Rund zehn Jahre lang ist ein wichtiges Mailpostfach, in dem externe Meldungen unter anderem der Polizei an das Jugendamt der Stadt Selm landeten, nicht geöffnet worden. Die Existenz war beim Jugendamt offensichtlich niemandem bekannt. Die Stadt hat deshalb nun die rund 80 Nachrichten, die teilweise jahrelang ungelesen in dem entsprechenden Eingang lagen, untersucht.
Über rund 60 davon wurde das Jugendamt auf anderem Wege informiert, von den 20 weiteren erfuhren die Verantwortlichen erst, als das Postfach vor wenigen Wochen entdeckt wurde.
Auf Anfrage erklärt Stadtsprecher Malte Woesmann zu den Untersuchungen: „Die Vorgänge sind inzwischen, d.h. in den vergangenen Wochen, allesamt fachlich bekannt und geprüft worden. Dies gilt insbesondere für die etwa 20 zuvor nicht bekannten Sachverhalte.“ Notwendige Beratungsangebote und Hilfen seien den Eltern in Fällen, wo es aus Sicht des Jugendamts angebracht war, angeboten worden, allerdings aufgrund der unbekannten Mails natürlich erst zeitversetzt.

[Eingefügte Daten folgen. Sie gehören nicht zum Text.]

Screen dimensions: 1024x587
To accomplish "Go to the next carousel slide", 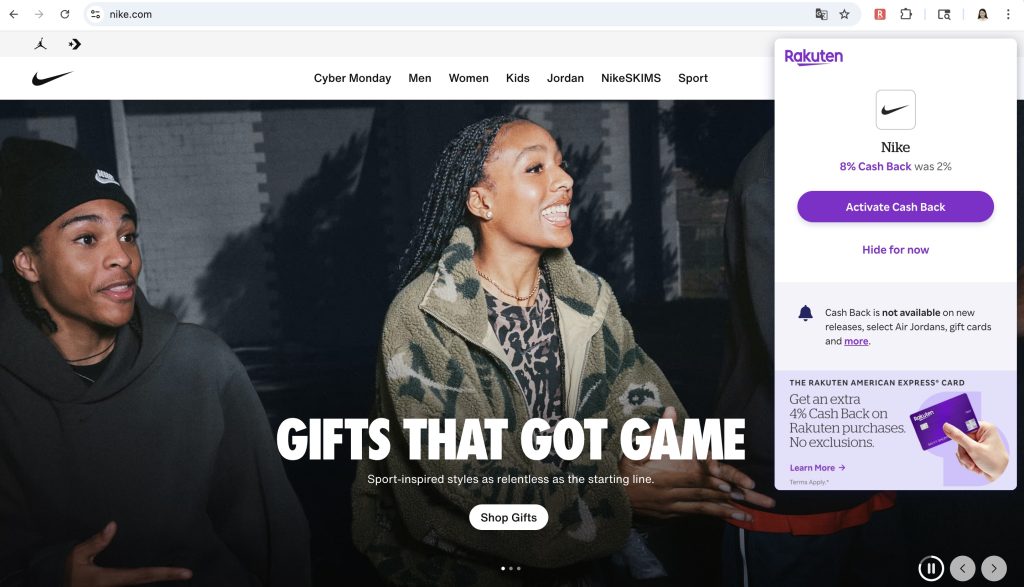I will [994, 568].
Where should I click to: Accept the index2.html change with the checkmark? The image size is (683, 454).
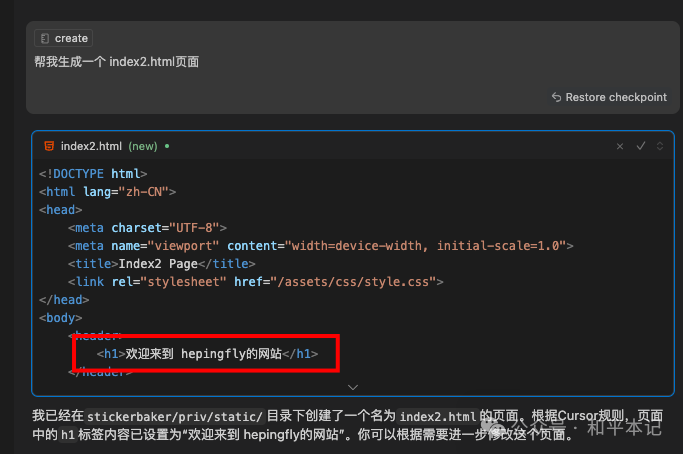coord(641,146)
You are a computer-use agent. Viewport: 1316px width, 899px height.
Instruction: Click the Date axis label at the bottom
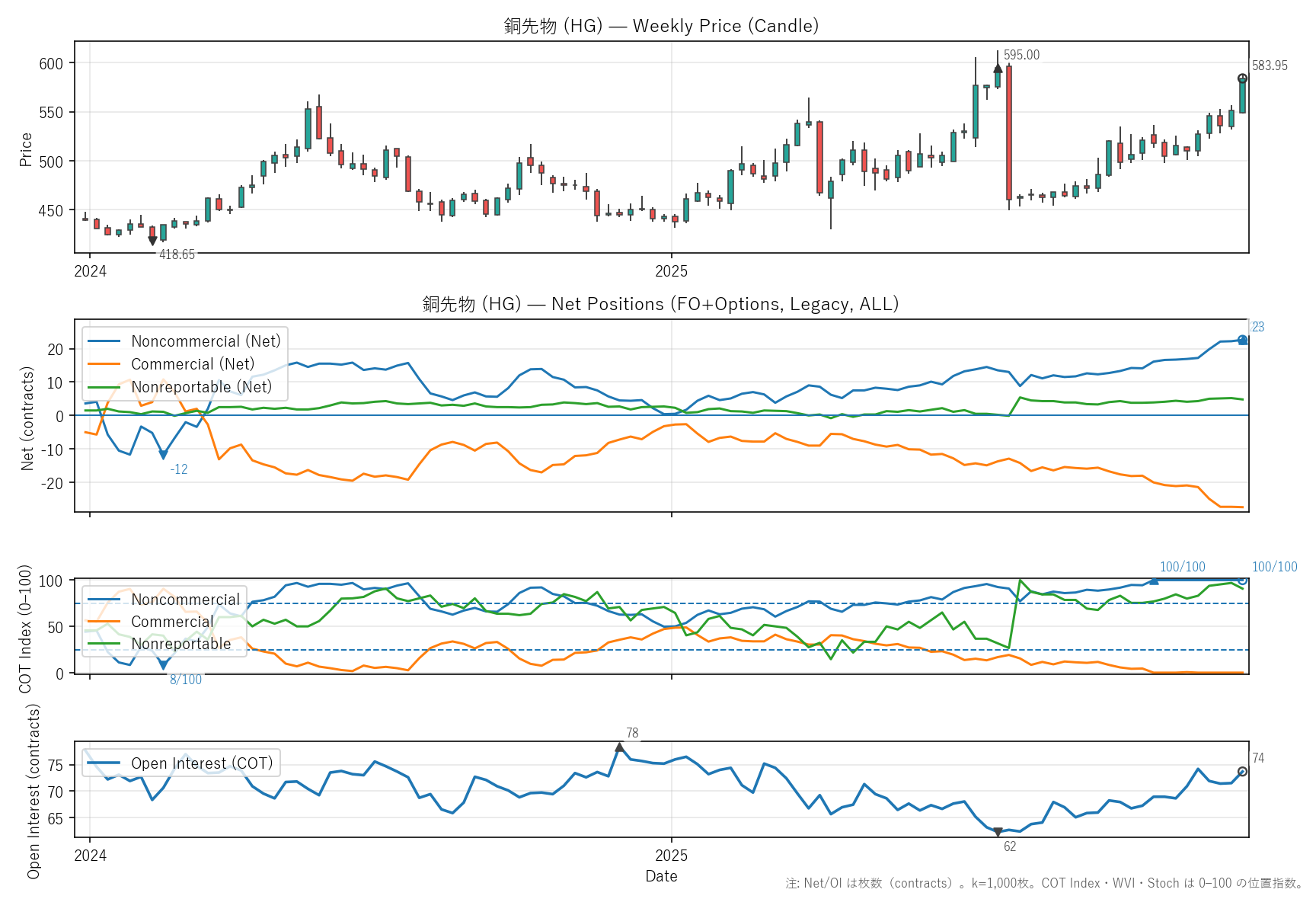point(661,876)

„Die Stadtverwaltung bedauert diesen Vorgang sehr. Anhand der Überprüfung der Fälle kann aber aktuell davon ausgegangen werden, dass kein Kind durch verspätetes Handeln des Jugendamtes zu Schaden gekommen war“, fasst der Sprecher das Ergebnis der nachträglichen Fallprüfungen zusammen. Die Nachfrage vom Montag, 17.3., was der konkrete Inhalt der 20 durch die Polizei gemeldeten Sachverhalt war, beantwortet die Stadt bislang jedoch nicht.
Interne Abläufe werden geprüft
Durch die Berichterstattung dieser Redaktion wurde das jahrelange Versäumnis des Jugendamts wenige Wochen, nachdem dieses der Stadt Ende Februar aufgefallen war, öffentlich bekannt. Grundsätzlich hatte die Verwaltung allerdings tatsächlich nicht geplant, mit dieser Information an die Öffentlichkeit zu gehen. „Eine Veröffentlichung war nicht geplant, da sämtliche Meldungen losgelöst von der Berichterstattung bereits in der Aufarbeitung waren und die entsprechenden Beteiligten nachträglich informiert bzw. kontaktiert wurden. Dies galt insbesondere für die Fälle, die nicht anderweitig der Stadt Selm bekannt gemacht worden waren“, erklärt Malte Woesmann dazu. Trotz der Brisanz des Themas wollte die Stadt hier also ursprünglich nur die unmittelbar Beteiligten und Betroffenen informieren.
Zu der Frage, welche Konsequenzen die Stadt Selm aus dem Vorfall zieht, teilt der Sprecher mit: „Die internen Abläufe wurden und werden weiterhin auf Effizienz und Wirksamkeit überprüft. Für diesen konkreten Fall ist nun eine direkte Weiterleitung der Mails aus dem Funktionspostfach an die zuständigen Mitarbeiterinnen und Mitarbeiter eingerichtet.“ Die interne Aufarbeitung dieses jahrelangen Defizits ist also offenbar noch nicht abgeschlossen.

Polizei wählt andere Wege
Bernd Pentrop, Sprecher der Kreispolizei Unna, ist eine entsprechende konkrete Mailadresse auf Anfrage nicht bekannt. Allerdings gehe die Polizei aufgrund des engen Kontakts mit dem Jugendamt auf mehreren Wegen (nicht nur über eine konkreten Mailzugang) fest davon aus, dass keine wichtigen Fälle, über die die Polizei die Stadt informieren wollte, in diesem Zusammenhang untergegangen sind. „Wenn wir auf eine wichtige Mail nicht kurzfristig eine Rückmeldung erhalten, rufen wir zusätzlich vor Ort an“, hatte der Polizeisprecher bereits am vergangenen Freitag betont.
Grundsätzlich sollten die Mitteilungen die Mitarbeiter und Mitarbeiterinnen der Allgemeinen Sozialen Dienste sowie die Leitungskräfte (Amts- und Abteilungsleitung) erreichen. Kommunikation mit der Polizei lief nach Angaben der Stadt hauptsächlich in den Jahren 2021 bis 2023 über das Postfach, von dem niemand wusste, ab. Warum gerade in diesem Zeitraum vermehrt Meldungen der Polizei in dem zuvor bereits seit mehreren Jahren eingerichteten Posteingang landeten, ist bislang unklar. Aus Sicht der Kreispolizei ist dieser Sachverhalt ohne Kenntnis der entsprechenden Adresse derzeit auch nicht zu beurteilen.